Molecular Biology & Genomic
A living intersection of molecular biology, bioinformatics, and genomic data science—bridging wet-lab fundamentals with computational breeding, predictive genomics, and biostatistical modelling in poultry and beyond.
Self-Reflection
Can I propose that DNA isn’t just code—it’s the original blockchain? Think - its immutable, distributed and now can be analysed at scale? …Or am I mad for thinking that?
From Aircraft to Poultry? Let me explain.
After obtaining my aircraft engineering degree, I; as well as many, found it very difficult and demoralising due to the issue of “Experience and Degree” job requirement- How can one gain both at the same time?
So - I worked at a specialised glass manufacturing plant as the CAD/CAM specialist and Maintenance Engineer. Collecting all customer orders to maximise the output of the CNC Machine as well as following a routine maintenance or emergency repairs on the machine.
Simply put, working for slightly above minimum wage when I was earning close to double in hospitality with my ability to sell; I had to find another job.
This is where I started as a Lifetime Feed Consumption Ratio (LFCR) Technician then getting promoted to a Team leader; now supporting the running of the farm as well as all data collection.
Working in poultry genetics—where every bird is a data point in a long breeding program. Feed efficiency. Disease resistance. Growth rate. Egg quality. everything and anything is collected to calculate the efficiency of the farm as well as the efficiency of the production.

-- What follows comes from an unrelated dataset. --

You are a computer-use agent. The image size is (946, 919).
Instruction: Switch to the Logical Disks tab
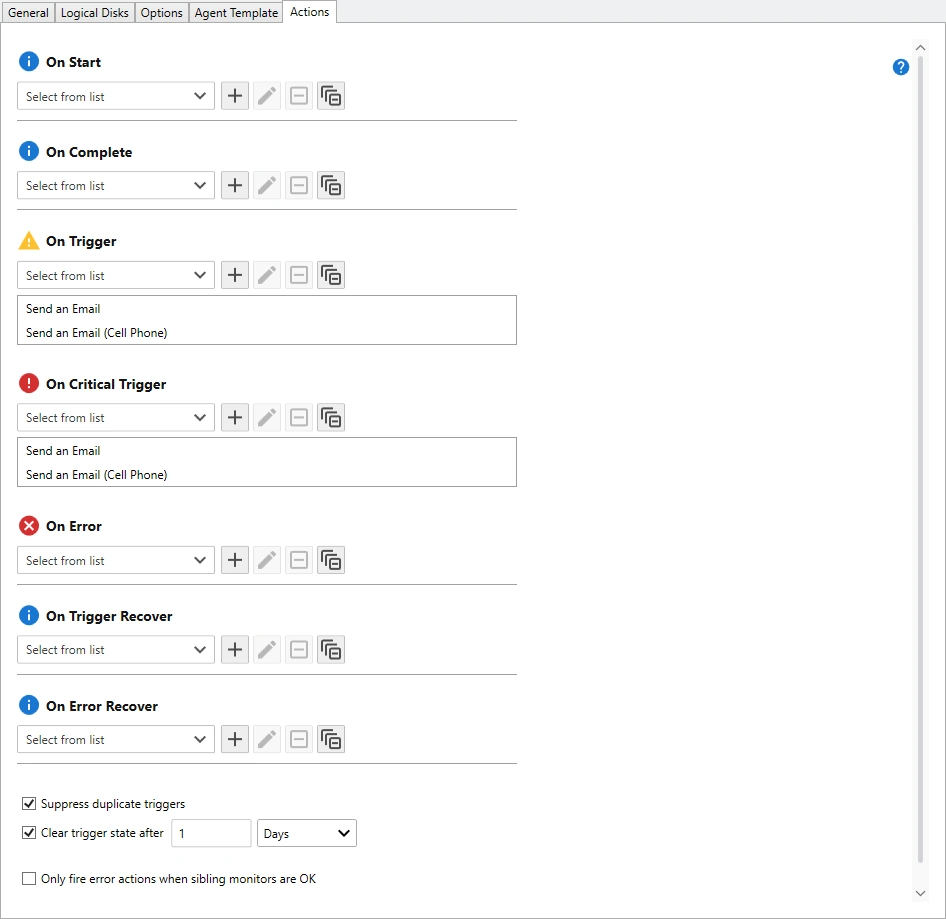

Due to my none-disclosures, I hope this provides enough information with how my curiosity sparked the potential possible results of data analytics
After completing the advanced data analytics, I asked myself as well as other teams “How does the company predict the perfect broiler?” with the generic answer “You need to ask a Geneticist”
And this is where I now have entered Genomic Data Science. Simply because: Nobody knows but a handful of people
Genomic Data Science Specialization
Now merging biology + code + stats:
- Category: Bioinformatics – Aligning billions of reads with BWA/GATK
- Category: Python/R – Pandas for VCFs, Bioconductor for differential expression
- Category: Unix/Linux –
awk,grep,bashpipelines on HPC clusters - Category: Biostatistics – FDR correction, logistic regression on GWAS hits
- Category: Data Management – From raw FASTQ to clean, annotated, reproducible datasets
Real-world application? Selective breeding via genomic selection (GS)— using DNA markers to predict phenotype before birth which makes me feel somewhat uncertain due to my moral implications
Can we Engineer Life with Data?
We’re not just raising chickens. We’re computationally evolving them. Typing this runs shivers down the back of my neck for some reason?
Lets break it down:
| Trait | Traditional Method | Genomic Method |
|---|---|---|
| Selection Accuracy | ~40% (pedigree) | ~85% (DNA) |
| Generation Interval | 2–3 years | <1 year |
| Genetic Gain | +1% per year | +3–5% per year |
This is AI + DNA = Agricultural Revolution.
The Road Ahead
This portfolio is alive and sequencing.
Next milestones:
- GWAS in Production Populations
- CRISPR-Cas9 Off-Target Prediction
- Metagenomics for Gut Health
- Single-Cell RNA Sequencing
- AlphaFold for Poultry Protein Design
- Digital Twin Breeder Models
I propose a question to you: Is the future of food grown or is it already designed?
We aren’t just in the coop. We are in the code.